Fig. 44.—Leather-back or Corded Tortoise (Spargis coriacea).

The Leather-back or Corded Tortoise, Spargis coriacea, differs from every other genus, its body being enveloped in a coriaceous hide; tuberculous in the young, perfectly smooth in adults. The feet are without claws. Seven longitudinal grooves extend from the neck to the tail, which remind one of the seven chords of the ancient lyre. Only one species of Sphargis is known (S. coriacea, [Fig. 44]). This species is found in the Mediterranean and Atlantic Ocean, and is, with the Hawk's-bill Tortoise, the only species found on the British coast. Its body is a light brown, with the lines of the carapace fawn-colour; its members black, edged with yellow. It attains the length of six to eight feet, and a breadth of about one-fifth of the length: it sometimes attains the weight of fourteen to sixteen hundred pounds. Its flesh is said to be unwholesome, and, on being eaten, to produce severe vomiting and purging.


[BIRDS.]


INTRODUCTORY CHAPTER.

Birds are the spoilt children of nature—the favourites of creation. Their brilliant plumage often assumes the most resplendent colours. They have the happy privilege of moving in space—now fluttering through the air, hunting the insect which flits from flower to flower; now soaring high aloft, and swooping upon the victim it has marked for its prey; now cleaving the atmosphere on rapid wing, and performing journeys of vast extent with great rapidity. Mankind have a profound sympathy with these little winged beings, which charm at once by the elegance of their form, the melody of their song, and the graceful impetuosity of their movements.

Anatomically speaking, birds are connected with the Mammifera by their internal structure. Their skeleton essentially resembles that of the Mammals, the bones being nearly the same, only modified slightly for the purposes of flight.

In birds there is a double circulation. The heart consists of two moieties, or lobes, known as the auricle and ventricle. It is conical in form, and occupies the anterior part of the thorax, its apex passing between the lobes of the liver; but there is little perceptible distinction between auricles and ventricles. Their blood is richer in globules than that of the Mammalia, being more thoroughly permeated by air; the respiratory function is also more energetic, from the same cause—in fact, they consume a larger quantity of oxygen, and produce a proportionately greater degree of heat; for while their lungs are small, and placed in the upper part of the thorax only, where they are confined on each side to a cavity, bounded above by the ribs, and below by an imperfect diaphragm, they are perforated by tubes, which communicate with membranous cells, distributed over the thoracic and abdominal cavities, between the muscles, and beneath the skin,—often in all parts of the body.

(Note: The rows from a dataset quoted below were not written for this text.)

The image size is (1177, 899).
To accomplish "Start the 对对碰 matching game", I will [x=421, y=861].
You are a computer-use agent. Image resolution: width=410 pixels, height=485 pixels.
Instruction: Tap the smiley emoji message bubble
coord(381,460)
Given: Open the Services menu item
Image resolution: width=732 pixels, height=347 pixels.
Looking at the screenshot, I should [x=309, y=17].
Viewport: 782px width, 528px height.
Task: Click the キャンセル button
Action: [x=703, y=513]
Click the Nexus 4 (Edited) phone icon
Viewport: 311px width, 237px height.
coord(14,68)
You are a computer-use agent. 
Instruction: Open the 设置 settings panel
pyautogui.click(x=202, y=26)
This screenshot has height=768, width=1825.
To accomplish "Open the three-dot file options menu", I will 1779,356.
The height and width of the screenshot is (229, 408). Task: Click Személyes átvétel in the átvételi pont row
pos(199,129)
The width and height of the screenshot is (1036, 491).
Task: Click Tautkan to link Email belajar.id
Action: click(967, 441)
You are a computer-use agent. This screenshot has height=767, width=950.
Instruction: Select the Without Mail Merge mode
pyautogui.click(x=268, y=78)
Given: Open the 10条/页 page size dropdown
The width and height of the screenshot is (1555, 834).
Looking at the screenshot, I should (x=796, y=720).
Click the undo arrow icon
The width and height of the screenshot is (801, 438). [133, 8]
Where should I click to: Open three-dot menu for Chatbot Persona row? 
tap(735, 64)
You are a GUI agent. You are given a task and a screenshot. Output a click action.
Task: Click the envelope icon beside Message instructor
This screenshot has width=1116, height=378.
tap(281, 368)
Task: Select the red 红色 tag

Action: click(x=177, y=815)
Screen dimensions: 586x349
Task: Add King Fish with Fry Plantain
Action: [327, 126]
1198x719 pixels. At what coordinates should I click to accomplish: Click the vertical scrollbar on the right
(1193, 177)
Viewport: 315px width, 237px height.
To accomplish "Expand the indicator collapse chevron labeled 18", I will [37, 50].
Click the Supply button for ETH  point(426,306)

What distinguishes the bird, in fact, is not the wing; for certain of the Mammalia, as the Bat, and even some fishes, as the Gusard and Exocœtus, can traverse the air by expanding their wings. In birds the diaphragm which arrests the air in the Mammalia is scarcely perceptible, so the external air penetrates into every part of the body by the respiratory tubes, which ramify the whole cellular tissue, the interior of the bones, and even the feathers, and between the muscles. Their bodies, dilated by the air inhaled, lose a proportionate amount of weight; balloon-like, they float in the air, and, from their peculiar forms, they can swim, so to speak, in any direction in the gaseous element.